>>>

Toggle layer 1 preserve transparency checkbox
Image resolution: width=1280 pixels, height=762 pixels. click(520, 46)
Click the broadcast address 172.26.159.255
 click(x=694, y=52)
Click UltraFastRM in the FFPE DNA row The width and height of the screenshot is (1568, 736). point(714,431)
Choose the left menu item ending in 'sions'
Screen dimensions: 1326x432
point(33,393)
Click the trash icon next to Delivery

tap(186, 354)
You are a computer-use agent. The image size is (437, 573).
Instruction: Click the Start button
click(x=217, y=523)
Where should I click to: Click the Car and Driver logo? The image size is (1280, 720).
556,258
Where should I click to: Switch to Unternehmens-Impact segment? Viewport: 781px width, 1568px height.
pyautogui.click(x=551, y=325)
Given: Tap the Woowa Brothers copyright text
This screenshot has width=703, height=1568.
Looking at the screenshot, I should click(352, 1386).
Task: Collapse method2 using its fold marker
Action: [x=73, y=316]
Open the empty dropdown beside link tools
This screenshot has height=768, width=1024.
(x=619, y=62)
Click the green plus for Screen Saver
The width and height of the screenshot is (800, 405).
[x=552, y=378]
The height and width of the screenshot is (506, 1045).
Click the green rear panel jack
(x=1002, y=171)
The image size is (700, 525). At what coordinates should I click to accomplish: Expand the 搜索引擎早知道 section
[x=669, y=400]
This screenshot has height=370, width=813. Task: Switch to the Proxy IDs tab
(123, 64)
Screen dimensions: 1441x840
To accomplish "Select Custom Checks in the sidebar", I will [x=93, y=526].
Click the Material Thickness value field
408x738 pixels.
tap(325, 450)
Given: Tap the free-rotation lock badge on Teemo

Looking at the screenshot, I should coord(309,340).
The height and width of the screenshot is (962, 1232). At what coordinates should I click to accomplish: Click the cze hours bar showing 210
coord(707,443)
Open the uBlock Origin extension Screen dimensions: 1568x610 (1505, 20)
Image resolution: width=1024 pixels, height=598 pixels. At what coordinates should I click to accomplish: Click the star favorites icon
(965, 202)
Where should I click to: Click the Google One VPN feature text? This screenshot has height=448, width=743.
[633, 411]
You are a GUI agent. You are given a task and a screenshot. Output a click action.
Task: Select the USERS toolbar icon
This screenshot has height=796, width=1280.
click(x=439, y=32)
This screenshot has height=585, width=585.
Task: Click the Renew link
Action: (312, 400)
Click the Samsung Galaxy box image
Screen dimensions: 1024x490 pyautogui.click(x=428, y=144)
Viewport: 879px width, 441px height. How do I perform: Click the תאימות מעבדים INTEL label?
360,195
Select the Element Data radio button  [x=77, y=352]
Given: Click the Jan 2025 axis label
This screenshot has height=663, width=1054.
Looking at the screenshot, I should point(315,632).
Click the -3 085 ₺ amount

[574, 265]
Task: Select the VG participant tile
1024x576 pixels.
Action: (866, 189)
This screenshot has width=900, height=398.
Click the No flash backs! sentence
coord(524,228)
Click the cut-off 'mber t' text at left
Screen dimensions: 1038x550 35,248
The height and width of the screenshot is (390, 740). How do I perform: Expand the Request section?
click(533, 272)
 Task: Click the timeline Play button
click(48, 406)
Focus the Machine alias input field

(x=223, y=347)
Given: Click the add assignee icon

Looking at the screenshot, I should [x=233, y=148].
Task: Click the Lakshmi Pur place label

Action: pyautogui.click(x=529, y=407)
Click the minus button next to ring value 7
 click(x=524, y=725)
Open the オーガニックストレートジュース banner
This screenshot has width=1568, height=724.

<<<

## Your instructions
Give back the listing exactly.

## Task output
Toggle layer 1 preserve transparency checkbox
Image resolution: width=1280 pixels, height=762 pixels. click(520, 46)
Click the broadcast address 172.26.159.255
 click(x=694, y=52)
Click UltraFastRM in the FFPE DNA row The width and height of the screenshot is (1568, 736). point(714,431)
Choose the left menu item ending in 'sions'
Screen dimensions: 1326x432
point(33,393)
Click the trash icon next to Delivery

tap(186, 354)
You are a computer-use agent. The image size is (437, 573).
Instruction: Click the Start button
click(x=217, y=523)
Where should I click to: Click the Car and Driver logo? The image size is (1280, 720).
556,258
Where should I click to: Switch to Unternehmens-Impact segment? Viewport: 781px width, 1568px height.
pyautogui.click(x=551, y=325)
Given: Tap the Woowa Brothers copyright text
This screenshot has width=703, height=1568.
Looking at the screenshot, I should click(352, 1386).
Task: Collapse method2 using its fold marker
Action: [x=73, y=316]
Open the empty dropdown beside link tools
This screenshot has height=768, width=1024.
(x=619, y=62)
Click the green plus for Screen Saver
The width and height of the screenshot is (800, 405).
[x=552, y=378]
The height and width of the screenshot is (506, 1045).
Click the green rear panel jack
(x=1002, y=171)
The image size is (700, 525). At what coordinates should I click to accomplish: Expand the 搜索引擎早知道 section
[x=669, y=400]
This screenshot has height=370, width=813. Task: Switch to the Proxy IDs tab
(123, 64)
Screen dimensions: 1441x840
To accomplish "Select Custom Checks in the sidebar", I will [x=93, y=526].
Click the Material Thickness value field
408x738 pixels.
tap(325, 450)
Given: Tap the free-rotation lock badge on Teemo

Looking at the screenshot, I should coord(309,340).
The height and width of the screenshot is (962, 1232). At what coordinates should I click to accomplish: Click the cze hours bar showing 210
coord(707,443)
Open the uBlock Origin extension Screen dimensions: 1568x610 (1505, 20)
Image resolution: width=1024 pixels, height=598 pixels. At what coordinates should I click to accomplish: Click the star favorites icon
(965, 202)
Where should I click to: Click the Google One VPN feature text? This screenshot has height=448, width=743.
[633, 411]
You are a GUI agent. You are given a task and a screenshot. Output a click action.
Task: Select the USERS toolbar icon
This screenshot has height=796, width=1280.
click(x=439, y=32)
This screenshot has height=585, width=585.
Task: Click the Renew link
Action: (312, 400)
Click the Samsung Galaxy box image
Screen dimensions: 1024x490 pyautogui.click(x=428, y=144)
Viewport: 879px width, 441px height. How do I perform: Click the תאימות מעבדים INTEL label?
360,195
Select the Element Data radio button  [x=77, y=352]
Given: Click the Jan 2025 axis label
This screenshot has height=663, width=1054.
Looking at the screenshot, I should point(315,632).
Click the -3 085 ₺ amount

[574, 265]
Task: Select the VG participant tile
1024x576 pixels.
Action: (866, 189)
This screenshot has width=900, height=398.
Click the No flash backs! sentence
coord(524,228)
Click the cut-off 'mber t' text at left
Screen dimensions: 1038x550 35,248
The height and width of the screenshot is (390, 740). How do I perform: Expand the Request section?
click(533, 272)
 Task: Click the timeline Play button
click(48, 406)
Focus the Machine alias input field

(x=223, y=347)
Given: Click the add assignee icon

Looking at the screenshot, I should [x=233, y=148].
Task: Click the Lakshmi Pur place label

Action: pyautogui.click(x=529, y=407)
Click the minus button next to ring value 7
 click(x=524, y=725)
Open the オーガニックストレートジュース banner
This screenshot has width=1568, height=724.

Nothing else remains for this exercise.